→ Records drawn from a dataset:
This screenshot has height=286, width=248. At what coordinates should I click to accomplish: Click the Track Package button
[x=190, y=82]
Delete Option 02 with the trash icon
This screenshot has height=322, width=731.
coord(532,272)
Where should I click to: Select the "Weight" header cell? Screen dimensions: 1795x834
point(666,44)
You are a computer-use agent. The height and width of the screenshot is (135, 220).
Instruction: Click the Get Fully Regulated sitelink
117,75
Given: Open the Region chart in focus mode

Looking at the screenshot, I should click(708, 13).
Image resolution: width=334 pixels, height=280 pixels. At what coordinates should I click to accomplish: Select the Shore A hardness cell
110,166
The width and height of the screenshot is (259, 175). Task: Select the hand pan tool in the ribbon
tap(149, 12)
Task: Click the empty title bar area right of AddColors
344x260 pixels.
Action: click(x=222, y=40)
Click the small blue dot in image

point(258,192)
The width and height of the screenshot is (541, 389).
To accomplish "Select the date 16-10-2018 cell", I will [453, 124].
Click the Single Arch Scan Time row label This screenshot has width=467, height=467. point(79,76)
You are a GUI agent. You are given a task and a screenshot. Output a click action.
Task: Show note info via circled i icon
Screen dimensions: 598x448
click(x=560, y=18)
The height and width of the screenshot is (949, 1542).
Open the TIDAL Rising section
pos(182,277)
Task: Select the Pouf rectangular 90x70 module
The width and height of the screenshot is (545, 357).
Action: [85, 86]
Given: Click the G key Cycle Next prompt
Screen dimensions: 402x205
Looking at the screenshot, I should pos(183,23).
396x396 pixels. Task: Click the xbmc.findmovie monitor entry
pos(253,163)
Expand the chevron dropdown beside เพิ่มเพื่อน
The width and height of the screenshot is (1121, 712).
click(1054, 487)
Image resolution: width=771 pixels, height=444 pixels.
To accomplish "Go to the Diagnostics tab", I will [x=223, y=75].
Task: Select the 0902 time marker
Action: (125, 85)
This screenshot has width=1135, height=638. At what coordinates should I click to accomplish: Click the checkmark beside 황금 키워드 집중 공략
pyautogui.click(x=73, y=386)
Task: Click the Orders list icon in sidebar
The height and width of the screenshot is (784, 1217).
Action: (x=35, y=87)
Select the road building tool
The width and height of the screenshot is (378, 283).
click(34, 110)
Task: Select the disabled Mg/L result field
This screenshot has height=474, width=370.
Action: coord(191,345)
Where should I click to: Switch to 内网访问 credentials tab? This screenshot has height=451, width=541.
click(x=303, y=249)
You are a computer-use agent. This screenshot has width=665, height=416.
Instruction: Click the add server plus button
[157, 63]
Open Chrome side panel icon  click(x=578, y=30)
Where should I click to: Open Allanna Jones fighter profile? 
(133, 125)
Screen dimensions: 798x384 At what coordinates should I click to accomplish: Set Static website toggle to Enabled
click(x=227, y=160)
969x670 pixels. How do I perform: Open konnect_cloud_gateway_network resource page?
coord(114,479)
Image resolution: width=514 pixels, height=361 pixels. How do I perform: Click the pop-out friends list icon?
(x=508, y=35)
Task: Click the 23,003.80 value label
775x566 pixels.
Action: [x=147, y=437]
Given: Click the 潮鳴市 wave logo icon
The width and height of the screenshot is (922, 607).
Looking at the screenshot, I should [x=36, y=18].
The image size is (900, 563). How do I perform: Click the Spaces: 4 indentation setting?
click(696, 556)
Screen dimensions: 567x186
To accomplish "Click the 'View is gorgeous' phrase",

→ The problem:
Wherever a line in the data above holds "agent", copy that line.

→ Expected answer:
You are a computer-use agent. The height and width of the screenshot is (135, 220).
You are a GUI agent. You are given a task and a screenshot. Output a click action.
You are a computer-use agent. This screenshot has width=665, height=416.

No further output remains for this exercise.